§ **Istruzioni dell'esercizio**
a. Secondo il brano citato, come si chiama l'educatore che va incontro al gruppo appena giunto al rifugio?
b. Riporti il passo del brano citato che va da «Manuel, uno degli» fino a «fino ad ora.» incluso.

§ **Brano citato**
+ + + + + + +

Prima di partire avevo fatto un accenno leggero e quasi imbarazzato della loro presenza ai compagni di viaggio - Lorenzo, Giovanna e Gilberto - , avevo cercato di prepararli a ciò che avremmo trovato. Non sapevo ancora come l’avrebbero presa, che reazione avrebbero avuto di fronte a quella umanità diversa, e così le mie parole erano state piuttosto vaghe, generiche e incerte. Li conoscevo da anni, sapevo che erano persone meravigliose, spontanee e aperte verso il prossimo, ma mai avevo affrontato questo genere di esperienza con loro. Poteva darsi che reagissero a questa notizia, non già con fastidio, questo sicuramente no, ma per lo meno con un certo qual imbarazzo, e la cosa mi lasciava irrequieto. E loro in effetti a quelle parole mi erano apparsi confusi, disorientati e forse intimoriti. Ed in effetti, giunti al rifugio, l’impatto fu subito forte, sconvolgente per certi aspetti. L’ampio salone del camino era occupato da questi ragazzi, vocianti, allegri, gironzolanti disordinatamente tra i divani e i tavoli. Qualcuno si lanciava in urletti portentosi da “picchiatello”, qualcun altro disegnava o leggeva vecchie riviste. Una bella accoglienza. Gli amici – ed io stesso – rimasero attoniti a quella scena, incapaci di una minima reazione. Per completare l’opera ci si avvicinò un ragazzo alto, imponente e scuro in volto, che con gesti minacciosi ci gridò in faccia un “vaffanculo” definitivo. Seguito da un magnifico sorriso e una risata scoppiettante. Non potemmo fare a meno di ridere di rimando.
Manuel, uno degli educatori, ci venne subito incontro e ci diede il benvenuto con l’intento di presentarci Lucianino. Ma Lucianino, preso da ben altre incombenze, era già andato via al grido di “co-co-co…”.
«Sapete com’è – disse Manuel – , Lucianino ha un linguaggio tutto suo, a metà tra l’etrusco arcaico e l’ostrogoto…, e nessuno è riuscito ad intenderlo fino ad ora.
«In effetti devo dire che si capisce, poco – commentai – , ma quel poco per converso è assolutamente chiaro…! Te l’assicuro».

+ + + + + + +

§ **Dati forniti**
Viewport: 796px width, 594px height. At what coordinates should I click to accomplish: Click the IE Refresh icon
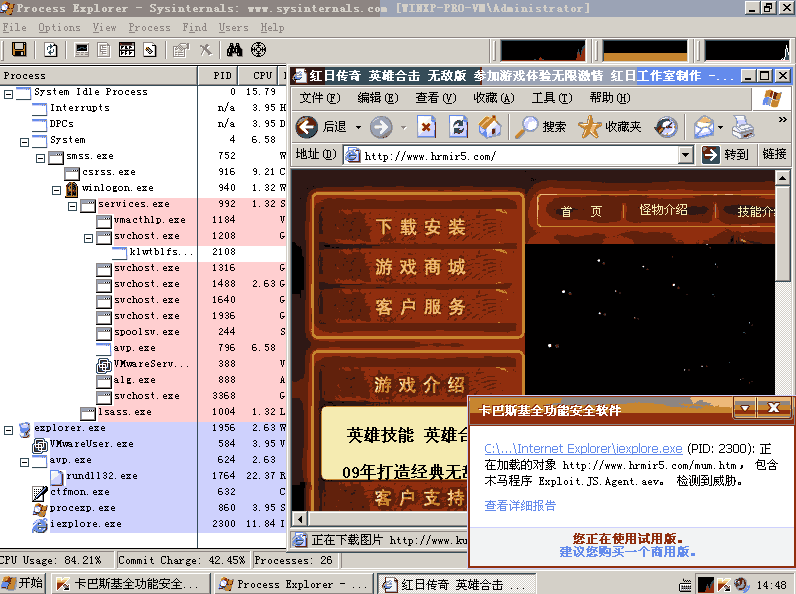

+ + + + + + +

§ **Esercizi risolti**
a. Manuel.

b.
Manuel, uno degli educatori, ci venne subito incontro e ci diede il benvenuto con l’intento di presentarci Lucianino. Ma Lucianino, preso da ben altre incombenze, era già andato via al grido di “co-co-co…”.
«Sapete com’è – disse Manuel – , Lucianino ha un linguaggio tutto suo, a metà tra l’etrusco arcaico e l’ostrogoto…, e nessuno è riuscito ad intenderlo fino ad ora.